* WHAT THE TASK ASKS: Retype, without alteration, each line from the line containing "Magazin (363, 53)" to the final line of the records.

* SUPPLIED INFORMATION:
╭──
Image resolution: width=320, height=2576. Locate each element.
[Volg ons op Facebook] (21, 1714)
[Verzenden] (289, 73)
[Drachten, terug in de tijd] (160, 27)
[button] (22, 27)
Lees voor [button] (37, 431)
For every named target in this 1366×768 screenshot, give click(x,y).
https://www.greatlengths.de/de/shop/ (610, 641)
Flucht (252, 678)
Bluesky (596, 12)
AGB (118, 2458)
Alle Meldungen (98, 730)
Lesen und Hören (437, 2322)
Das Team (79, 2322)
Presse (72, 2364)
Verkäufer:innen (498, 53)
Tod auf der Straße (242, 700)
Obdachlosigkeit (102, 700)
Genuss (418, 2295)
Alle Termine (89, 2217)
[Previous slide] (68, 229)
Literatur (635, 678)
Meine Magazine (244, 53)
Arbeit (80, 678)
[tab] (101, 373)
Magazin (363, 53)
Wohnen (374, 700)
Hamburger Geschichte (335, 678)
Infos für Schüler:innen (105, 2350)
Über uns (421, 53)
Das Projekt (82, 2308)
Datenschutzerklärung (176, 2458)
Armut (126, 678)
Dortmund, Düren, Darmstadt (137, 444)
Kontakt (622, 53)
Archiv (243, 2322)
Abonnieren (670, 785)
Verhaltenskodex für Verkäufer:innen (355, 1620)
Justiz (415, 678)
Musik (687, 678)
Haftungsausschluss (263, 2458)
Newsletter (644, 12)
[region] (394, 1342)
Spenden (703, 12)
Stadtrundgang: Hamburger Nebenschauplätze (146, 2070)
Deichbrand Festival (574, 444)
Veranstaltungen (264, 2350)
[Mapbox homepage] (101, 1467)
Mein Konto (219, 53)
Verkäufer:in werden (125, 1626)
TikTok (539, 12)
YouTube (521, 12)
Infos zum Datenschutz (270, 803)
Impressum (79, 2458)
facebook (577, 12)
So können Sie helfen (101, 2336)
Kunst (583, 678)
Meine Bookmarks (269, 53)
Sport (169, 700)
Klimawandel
╰──
* ANSWER TO THIS TASK:
Magazin (363, 53)
Wohnen (374, 700)
Hamburger Geschichte (335, 678)
Infos für Schüler:innen (105, 2350)
Über uns (421, 53)
Das Projekt (82, 2308)
Datenschutzerklärung (176, 2458)
Armut (126, 678)
Dortmund, Düren, Darmstadt (137, 444)
Kontakt (622, 53)
Archiv (243, 2322)
Abonnieren (670, 785)
Verhaltenskodex für Verkäufer:innen (355, 1620)
Justiz (415, 678)
Musik (687, 678)
Haftungsausschluss (263, 2458)
Newsletter (644, 12)
[region] (394, 1342)
Spenden (703, 12)
Stadtrundgang: Hamburger Nebenschauplätze (146, 2070)
Deichbrand Festival (574, 444)
Veranstaltungen (264, 2350)
[Mapbox homepage] (101, 1467)
Mein Konto (219, 53)
Verkäufer:in werden (125, 1626)
TikTok (539, 12)
YouTube (521, 12)
Infos zum Datenschutz (270, 803)
Impressum (79, 2458)
facebook (577, 12)
So können Sie helfen (101, 2336)
Kunst (583, 678)
Meine Bookmarks (269, 53)
Sport (169, 700)
Klimawandel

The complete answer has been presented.